(Records from a collection)

________________________________________

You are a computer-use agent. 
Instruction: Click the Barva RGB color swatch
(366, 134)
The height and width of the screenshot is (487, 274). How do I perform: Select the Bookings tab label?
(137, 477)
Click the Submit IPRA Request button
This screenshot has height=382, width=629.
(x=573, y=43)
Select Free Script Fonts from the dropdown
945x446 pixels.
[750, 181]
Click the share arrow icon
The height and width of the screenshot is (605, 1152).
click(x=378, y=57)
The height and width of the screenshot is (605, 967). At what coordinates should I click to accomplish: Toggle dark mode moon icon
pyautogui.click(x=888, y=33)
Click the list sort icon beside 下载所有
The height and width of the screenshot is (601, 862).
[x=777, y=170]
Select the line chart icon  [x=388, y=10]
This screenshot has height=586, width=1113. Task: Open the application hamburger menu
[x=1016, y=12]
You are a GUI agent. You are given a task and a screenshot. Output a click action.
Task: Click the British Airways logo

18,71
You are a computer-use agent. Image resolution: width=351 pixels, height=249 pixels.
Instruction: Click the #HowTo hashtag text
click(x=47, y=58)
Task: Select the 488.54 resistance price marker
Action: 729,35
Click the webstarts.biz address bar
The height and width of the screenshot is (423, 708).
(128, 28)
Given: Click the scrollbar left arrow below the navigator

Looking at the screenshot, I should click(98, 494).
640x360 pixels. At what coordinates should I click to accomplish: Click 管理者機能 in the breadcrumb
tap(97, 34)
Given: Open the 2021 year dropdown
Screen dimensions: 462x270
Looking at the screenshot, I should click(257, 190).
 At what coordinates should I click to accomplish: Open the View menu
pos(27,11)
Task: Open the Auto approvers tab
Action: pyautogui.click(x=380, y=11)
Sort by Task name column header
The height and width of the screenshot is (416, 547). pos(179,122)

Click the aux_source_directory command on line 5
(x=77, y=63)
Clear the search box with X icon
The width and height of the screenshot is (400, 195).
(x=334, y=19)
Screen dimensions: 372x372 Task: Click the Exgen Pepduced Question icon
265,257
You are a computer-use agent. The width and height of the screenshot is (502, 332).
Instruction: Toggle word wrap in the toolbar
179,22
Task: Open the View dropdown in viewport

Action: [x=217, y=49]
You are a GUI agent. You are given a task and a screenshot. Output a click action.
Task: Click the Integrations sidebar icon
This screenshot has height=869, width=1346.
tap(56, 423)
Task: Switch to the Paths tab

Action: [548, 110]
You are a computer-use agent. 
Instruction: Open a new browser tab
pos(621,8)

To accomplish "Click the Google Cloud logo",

________________________________________

__Work instruction__. Each line shown above needs to be transcribed exactly.

__Result for this task__.
You are a computer-use agent. 
Instruction: Click the Barva RGB color swatch
(366, 134)
The height and width of the screenshot is (487, 274). How do I perform: Select the Bookings tab label?
(137, 477)
Click the Submit IPRA Request button
This screenshot has height=382, width=629.
(x=573, y=43)
Select Free Script Fonts from the dropdown
945x446 pixels.
[750, 181]
Click the share arrow icon
The height and width of the screenshot is (605, 1152).
click(x=378, y=57)
The height and width of the screenshot is (605, 967). At what coordinates should I click to accomplish: Toggle dark mode moon icon
pyautogui.click(x=888, y=33)
Click the list sort icon beside 下载所有
The height and width of the screenshot is (601, 862).
[x=777, y=170]
Select the line chart icon  [x=388, y=10]
This screenshot has height=586, width=1113. Task: Open the application hamburger menu
[x=1016, y=12]
You are a GUI agent. You are given a task and a screenshot. Output a click action.
Task: Click the British Airways logo

18,71
You are a computer-use agent. Image resolution: width=351 pixels, height=249 pixels.
Instruction: Click the #HowTo hashtag text
click(x=47, y=58)
Task: Select the 488.54 resistance price marker
Action: 729,35
Click the webstarts.biz address bar
The height and width of the screenshot is (423, 708).
(128, 28)
Given: Click the scrollbar left arrow below the navigator

Looking at the screenshot, I should click(98, 494).
640x360 pixels. At what coordinates should I click to accomplish: Click 管理者機能 in the breadcrumb
tap(97, 34)
Given: Open the 2021 year dropdown
Screen dimensions: 462x270
Looking at the screenshot, I should click(257, 190).
 At what coordinates should I click to accomplish: Open the View menu
pos(27,11)
Task: Open the Auto approvers tab
Action: pyautogui.click(x=380, y=11)
Sort by Task name column header
The height and width of the screenshot is (416, 547). pos(179,122)

Click the aux_source_directory command on line 5
(x=77, y=63)
Clear the search box with X icon
The width and height of the screenshot is (400, 195).
(x=334, y=19)
Screen dimensions: 372x372 Task: Click the Exgen Pepduced Question icon
265,257
You are a computer-use agent. The width and height of the screenshot is (502, 332).
Instruction: Toggle word wrap in the toolbar
179,22
Task: Open the View dropdown in viewport

Action: [x=217, y=49]
You are a GUI agent. You are given a task and a screenshot. Output a click action.
Task: Click the Integrations sidebar icon
This screenshot has height=869, width=1346.
tap(56, 423)
Task: Switch to the Paths tab

Action: [548, 110]
You are a computer-use agent. 
Instruction: Open a new browser tab
pos(621,8)

To accomplish "Click the Google Cloud logo",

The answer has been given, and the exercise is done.